A jtlc subtree may have one of two distinct modes of execution — singleton or iterative — determined unambiguously from the context in which the subtree appears. Some of the functional nodes (referred to as tags in JXL) may function in either mode, others require a specific mode. The context is defined by certain tags, that control mode of execution for their child subtrees. Some of these tags (group, each) may be thought of as looping constructs.

Singleton contexts

A subtree appearing in a singleton context produces a single value. Every node in such a tree behaves as a function — insofar as its execution has no side effects. The entire template is implicitly in a singleton context with the final return statement of the evaluator as its sink.

Iterative contexts

Iterative contexts are equivalent to loops over the entire sequence of values generated by a single node (typically the bottom-left corner of the subtree in question, as the trees are usually drawn, or the first stage of the Q+ pipeline). The sink above the subtree is responsible for the ultimate disposal of processed values — usually pushing them into an array, though it is also possible to populate dictionaries or aggregate the sequence into a single value. Sinks may even have multiple subtrees connected to them, some of them iterative and others singletons.

Value generation is achieved by running a query on the input data or, in simpler cases, enumerating a specific array or dictionary contained within.

Current input

Yet another context-dependent parameter is current input: the root of the data hierarchy that current subtree operates upon. Current input is set to the value of the first argument passed into the call to compiled template but tags may locally change it for certain of their child subtrees. Note that compiled templates may accept and operate upon multiple arguments, the first one serving as current input for the template.

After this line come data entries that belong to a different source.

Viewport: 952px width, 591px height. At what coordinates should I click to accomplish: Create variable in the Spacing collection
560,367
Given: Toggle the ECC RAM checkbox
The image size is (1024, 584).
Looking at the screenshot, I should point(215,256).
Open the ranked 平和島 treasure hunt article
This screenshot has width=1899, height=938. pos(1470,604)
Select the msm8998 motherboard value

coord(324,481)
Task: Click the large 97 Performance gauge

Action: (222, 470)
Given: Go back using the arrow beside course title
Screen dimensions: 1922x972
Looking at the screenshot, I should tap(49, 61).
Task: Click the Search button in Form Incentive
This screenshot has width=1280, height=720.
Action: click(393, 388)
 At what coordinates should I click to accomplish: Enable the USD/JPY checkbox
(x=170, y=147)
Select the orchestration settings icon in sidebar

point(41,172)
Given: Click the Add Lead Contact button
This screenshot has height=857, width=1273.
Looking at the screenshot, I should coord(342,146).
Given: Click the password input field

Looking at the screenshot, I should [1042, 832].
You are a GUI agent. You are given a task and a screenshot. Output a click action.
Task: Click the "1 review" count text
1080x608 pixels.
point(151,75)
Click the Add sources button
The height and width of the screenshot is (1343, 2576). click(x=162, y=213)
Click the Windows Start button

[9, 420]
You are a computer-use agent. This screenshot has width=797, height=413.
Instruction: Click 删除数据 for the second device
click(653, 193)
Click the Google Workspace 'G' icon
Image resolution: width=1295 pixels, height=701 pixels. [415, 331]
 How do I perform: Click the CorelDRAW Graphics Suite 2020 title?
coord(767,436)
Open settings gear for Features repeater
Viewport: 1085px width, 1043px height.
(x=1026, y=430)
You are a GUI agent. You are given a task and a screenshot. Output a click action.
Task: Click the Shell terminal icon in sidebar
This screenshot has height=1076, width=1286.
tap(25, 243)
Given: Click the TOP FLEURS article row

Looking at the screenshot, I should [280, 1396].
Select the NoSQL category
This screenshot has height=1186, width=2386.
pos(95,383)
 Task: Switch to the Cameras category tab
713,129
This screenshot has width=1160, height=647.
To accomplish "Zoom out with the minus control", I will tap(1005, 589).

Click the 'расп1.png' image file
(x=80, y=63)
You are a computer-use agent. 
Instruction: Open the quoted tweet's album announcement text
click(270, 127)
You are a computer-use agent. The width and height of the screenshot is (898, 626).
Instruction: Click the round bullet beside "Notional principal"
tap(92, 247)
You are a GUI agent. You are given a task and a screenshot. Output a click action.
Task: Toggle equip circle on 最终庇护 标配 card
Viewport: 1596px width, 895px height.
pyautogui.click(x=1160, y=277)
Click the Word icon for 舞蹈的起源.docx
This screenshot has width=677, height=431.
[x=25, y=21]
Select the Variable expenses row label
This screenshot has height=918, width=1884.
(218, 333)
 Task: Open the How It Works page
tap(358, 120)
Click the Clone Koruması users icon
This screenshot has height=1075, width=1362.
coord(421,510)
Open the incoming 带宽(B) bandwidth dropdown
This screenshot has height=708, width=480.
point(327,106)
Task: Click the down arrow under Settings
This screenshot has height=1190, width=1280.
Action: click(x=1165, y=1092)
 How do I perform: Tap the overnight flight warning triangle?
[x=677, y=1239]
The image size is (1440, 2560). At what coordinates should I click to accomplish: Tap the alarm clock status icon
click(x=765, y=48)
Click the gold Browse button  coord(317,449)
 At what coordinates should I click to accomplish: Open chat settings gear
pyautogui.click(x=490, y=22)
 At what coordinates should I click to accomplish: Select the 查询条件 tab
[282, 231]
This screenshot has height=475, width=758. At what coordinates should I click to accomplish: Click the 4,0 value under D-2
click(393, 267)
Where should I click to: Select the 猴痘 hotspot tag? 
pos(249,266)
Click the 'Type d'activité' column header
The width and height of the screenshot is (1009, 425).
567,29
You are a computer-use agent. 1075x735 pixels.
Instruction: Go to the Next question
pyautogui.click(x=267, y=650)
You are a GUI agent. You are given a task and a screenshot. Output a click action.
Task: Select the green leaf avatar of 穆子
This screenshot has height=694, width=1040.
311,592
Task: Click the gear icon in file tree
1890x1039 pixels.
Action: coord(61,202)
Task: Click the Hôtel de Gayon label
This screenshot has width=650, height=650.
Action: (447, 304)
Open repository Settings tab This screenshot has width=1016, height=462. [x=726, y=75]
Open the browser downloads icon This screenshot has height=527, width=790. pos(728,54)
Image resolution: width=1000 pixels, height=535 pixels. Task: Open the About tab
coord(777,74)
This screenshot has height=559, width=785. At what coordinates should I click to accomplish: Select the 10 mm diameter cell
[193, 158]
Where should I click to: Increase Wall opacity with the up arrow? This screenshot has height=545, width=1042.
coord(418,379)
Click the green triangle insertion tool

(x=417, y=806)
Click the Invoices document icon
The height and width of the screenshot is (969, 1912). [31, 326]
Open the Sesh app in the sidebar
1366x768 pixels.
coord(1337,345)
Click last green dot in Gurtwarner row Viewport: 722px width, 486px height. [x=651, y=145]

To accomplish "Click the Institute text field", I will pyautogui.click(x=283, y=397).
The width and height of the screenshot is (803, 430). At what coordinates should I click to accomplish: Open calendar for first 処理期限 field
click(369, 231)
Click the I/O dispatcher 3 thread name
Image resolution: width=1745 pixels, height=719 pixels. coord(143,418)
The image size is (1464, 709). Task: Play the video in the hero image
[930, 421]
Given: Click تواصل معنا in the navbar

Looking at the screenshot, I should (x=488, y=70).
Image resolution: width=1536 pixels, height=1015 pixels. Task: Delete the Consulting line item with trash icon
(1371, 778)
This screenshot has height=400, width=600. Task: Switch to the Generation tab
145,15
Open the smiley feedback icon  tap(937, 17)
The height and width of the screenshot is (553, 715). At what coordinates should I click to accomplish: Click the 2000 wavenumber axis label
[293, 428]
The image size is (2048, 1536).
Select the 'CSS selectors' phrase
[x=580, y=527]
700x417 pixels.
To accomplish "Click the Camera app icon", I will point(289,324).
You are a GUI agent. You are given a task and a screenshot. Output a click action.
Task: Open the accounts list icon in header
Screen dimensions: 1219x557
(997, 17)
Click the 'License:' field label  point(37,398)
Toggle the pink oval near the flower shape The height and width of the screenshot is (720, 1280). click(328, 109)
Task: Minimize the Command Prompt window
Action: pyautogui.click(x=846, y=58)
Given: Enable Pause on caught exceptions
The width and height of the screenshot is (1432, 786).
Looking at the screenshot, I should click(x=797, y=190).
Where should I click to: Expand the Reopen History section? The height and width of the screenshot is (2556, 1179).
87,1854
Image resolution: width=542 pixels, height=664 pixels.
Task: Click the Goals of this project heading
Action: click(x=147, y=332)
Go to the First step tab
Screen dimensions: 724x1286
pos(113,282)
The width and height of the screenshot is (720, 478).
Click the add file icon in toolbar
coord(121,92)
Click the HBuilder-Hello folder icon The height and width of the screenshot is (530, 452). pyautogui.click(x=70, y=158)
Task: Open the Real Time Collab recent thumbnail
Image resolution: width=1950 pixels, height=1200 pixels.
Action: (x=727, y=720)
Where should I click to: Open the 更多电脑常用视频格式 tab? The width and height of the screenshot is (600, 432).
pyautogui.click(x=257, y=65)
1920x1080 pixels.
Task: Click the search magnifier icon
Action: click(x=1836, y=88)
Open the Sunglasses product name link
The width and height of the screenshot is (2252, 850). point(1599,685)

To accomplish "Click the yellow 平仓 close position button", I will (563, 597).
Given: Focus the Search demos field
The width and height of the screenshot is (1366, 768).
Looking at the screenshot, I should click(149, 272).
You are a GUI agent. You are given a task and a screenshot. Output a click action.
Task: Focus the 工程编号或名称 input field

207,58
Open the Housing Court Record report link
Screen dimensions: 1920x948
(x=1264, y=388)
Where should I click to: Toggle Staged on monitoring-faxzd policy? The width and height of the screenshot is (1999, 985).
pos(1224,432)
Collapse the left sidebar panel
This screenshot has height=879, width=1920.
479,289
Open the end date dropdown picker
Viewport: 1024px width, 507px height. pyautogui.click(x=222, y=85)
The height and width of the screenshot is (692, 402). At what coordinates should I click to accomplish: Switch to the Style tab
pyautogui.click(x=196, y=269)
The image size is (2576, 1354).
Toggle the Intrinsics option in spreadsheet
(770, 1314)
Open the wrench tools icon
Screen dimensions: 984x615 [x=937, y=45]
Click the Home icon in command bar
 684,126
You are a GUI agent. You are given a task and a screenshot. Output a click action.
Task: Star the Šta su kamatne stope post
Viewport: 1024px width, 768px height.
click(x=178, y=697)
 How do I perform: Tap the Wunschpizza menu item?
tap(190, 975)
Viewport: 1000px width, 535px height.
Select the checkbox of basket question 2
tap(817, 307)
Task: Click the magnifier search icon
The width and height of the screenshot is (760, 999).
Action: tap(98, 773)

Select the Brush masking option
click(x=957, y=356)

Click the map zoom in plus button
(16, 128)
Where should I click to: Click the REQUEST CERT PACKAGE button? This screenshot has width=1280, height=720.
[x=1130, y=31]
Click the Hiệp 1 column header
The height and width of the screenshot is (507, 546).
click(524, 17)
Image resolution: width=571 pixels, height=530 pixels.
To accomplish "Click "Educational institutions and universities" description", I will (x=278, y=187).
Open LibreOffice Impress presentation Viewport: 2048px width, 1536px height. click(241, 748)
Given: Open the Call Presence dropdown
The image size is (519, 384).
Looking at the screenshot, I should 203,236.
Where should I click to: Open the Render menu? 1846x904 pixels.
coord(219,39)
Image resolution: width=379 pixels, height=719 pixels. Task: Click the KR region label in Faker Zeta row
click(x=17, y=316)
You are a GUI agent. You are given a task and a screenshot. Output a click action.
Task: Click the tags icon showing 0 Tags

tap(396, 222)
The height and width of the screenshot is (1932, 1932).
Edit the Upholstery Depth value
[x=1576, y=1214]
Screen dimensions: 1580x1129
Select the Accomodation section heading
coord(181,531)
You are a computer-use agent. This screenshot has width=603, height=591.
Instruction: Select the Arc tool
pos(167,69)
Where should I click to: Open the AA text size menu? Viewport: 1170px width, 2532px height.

Access to the value associated with current input is gained via a leaf tag current ($ in Q+) which also serves as a generator in iterative contexts. Most tags default to using current when no explicit arguments are provided.

Inline expressions

JXL and Q+ contain a facility (tag expr) for embedding parameterized Javascript expressions into the template. Their use and parameter substitution syntax is very similar to that of JSON Query. Note however that actual JSON Queries embedded into a JXL program compile into evaluators of their own while expr tags inject code directly into the compiled template; this may change in subsequent versions of the library.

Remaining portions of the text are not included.